_Selected excerpt_.
* begin *

James Gibbs' steeples

 

 

James Gibbs was the  Surveyor of the Work for the design and construction of St. Martin in the Field, Trafalgar Square, London, begun in 1722, completed in 1726.

 

 His pattern book, On Architecture, published in 1728, had 150 plates. 7 were engravings for St. Martin's. He writes that Plate II is "The Geometrical Plan of the Church and Portico, shewing the Disposition of the whole Fabrick." (Introduction - i)

Plate III, shown here, is "The West Front and Steeple"

 

Many churches and steeples are included in Gibbs' book. Plates 29 and 30 show 6 images of steeples, all drawn for St. Martin's but not chosen. Plate 31 has 5 draughts of steeples for St. Mary le Strand. 

In 1775, the Providence (RI) Gazette, writing about the Baptist Meetinghouse, comments on the use of the "middle Figure in the 30th Plate of Gibbs designs" * for the church steeple.

 

 

This engraving is the draught (the architectural drawing) of the Geometric Plan of that steeple. Gibbs writes that while steeples are Gothick, "...they have their Beauties, when their parts are well dispos'd, and when the plans of the several Degrees and Orders of which they are compos'd gradually diminish and pass from one form to another without confusion, and when every Part has the appearance of a proper Bearing." (viii)

 

 

The Master Builder for the Baptist Meetinghouse was Joseph Brown. How did he know what to do from those instructions? 

He was not only a builder but an astronomer, a scientist and a professor. He knew his Geometry.

How would the parts be 'well dispos'd' or well ordered. That could refers to the pattern of 'base, column and wall, architrave' for each section. 

Or it might be how the parts are all the same height. I have marked on the engraving where each part begins and ends. Each provides physically and visually 'a proper Bearing' for the next level. 

 

How did the parts 'gradually diminish'?

Below each steeple on Plates 29, 30 and 31 is a cartouche, a diagram: the plan for each steeple, showing the outlines of each steeple part. 

This is the diagram for the middle steeple which was copied for the Baptist Meetinghouse.The image in the book is 1.5" square. It is the size of the image Joseph Brown, Master Builder, would have worked from. 

 

 

I have labeled the outlines of each part of the tower to correspond with my numbers on the steeple drawing above. (5) is the base of the 8 sided spire. The innermost circle is the cap where the weather vane is attached.

 

 

The parts layer one on the other following a diagram, a pattern - which I refer to as the square and its circle.  This geometry was well known. It goes back in construction to at least the 7th c. in  Constantinople. Serlio placed it on his frontispiece.** 

This variation of the square and its circle, uses only the diagonals and adds the division of the square into quarters. As the design has 8 sided Parts (#3 and 4) and an octagonal spire, perhaps this diagram was used.

* end *

_Supplied data_.

* begin *

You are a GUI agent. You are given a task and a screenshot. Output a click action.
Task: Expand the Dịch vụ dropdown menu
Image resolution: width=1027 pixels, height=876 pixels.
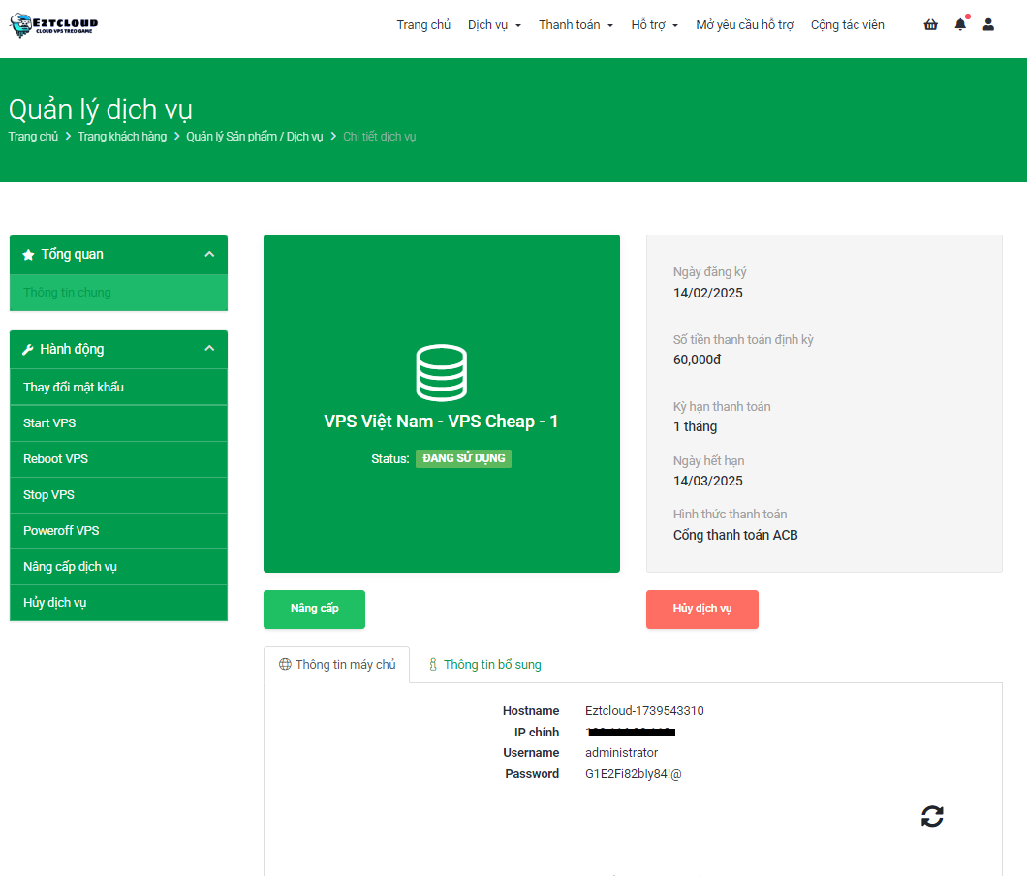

* end *

_Task description_. Please list each year mentioned in the piece on James Gibbs' steeples. You won't need the lines for this.

_Written solution_. 1722, 1726, 1728, 1775